> DESCRIPTION OF THE TASK
Copy out the data below exactly as it appears, leaving out the pictures.

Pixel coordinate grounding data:

____

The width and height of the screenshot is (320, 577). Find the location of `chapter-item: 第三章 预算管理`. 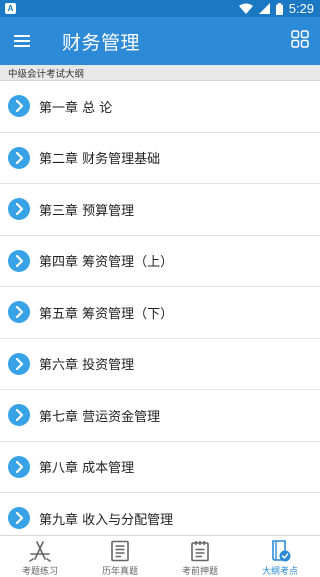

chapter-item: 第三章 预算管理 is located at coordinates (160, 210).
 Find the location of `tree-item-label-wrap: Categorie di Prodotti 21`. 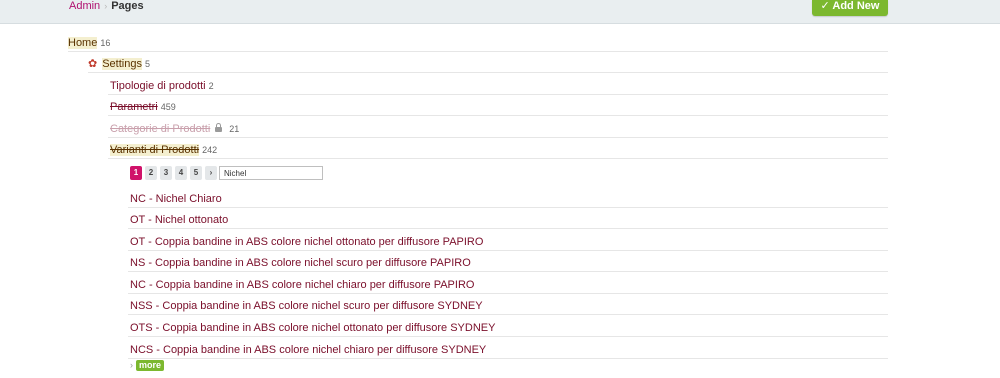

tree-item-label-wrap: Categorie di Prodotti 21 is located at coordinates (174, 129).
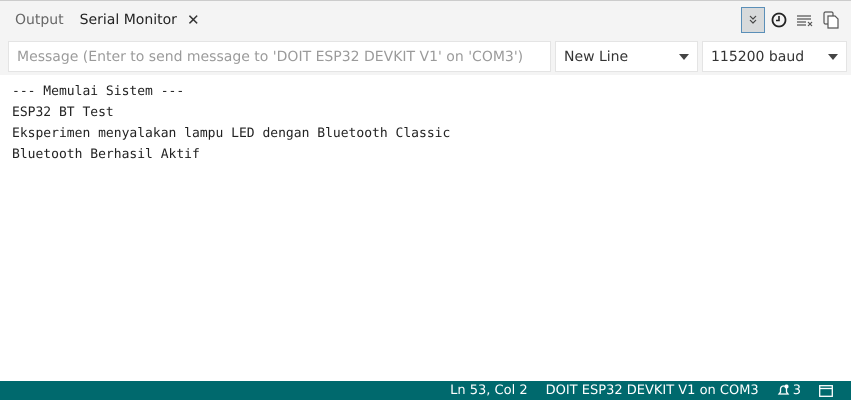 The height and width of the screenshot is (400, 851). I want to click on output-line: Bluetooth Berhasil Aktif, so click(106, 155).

____

> RESULT
The width and height of the screenshot is (320, 577). Find the location of `chapter-item: 第三章 预算管理`. 

chapter-item: 第三章 预算管理 is located at coordinates (160, 210).
 Find the location of `tree-item-label-wrap: Categorie di Prodotti 21`. 

tree-item-label-wrap: Categorie di Prodotti 21 is located at coordinates (174, 129).
 The height and width of the screenshot is (400, 851). I want to click on output-line: Bluetooth Berhasil Aktif, so click(106, 155).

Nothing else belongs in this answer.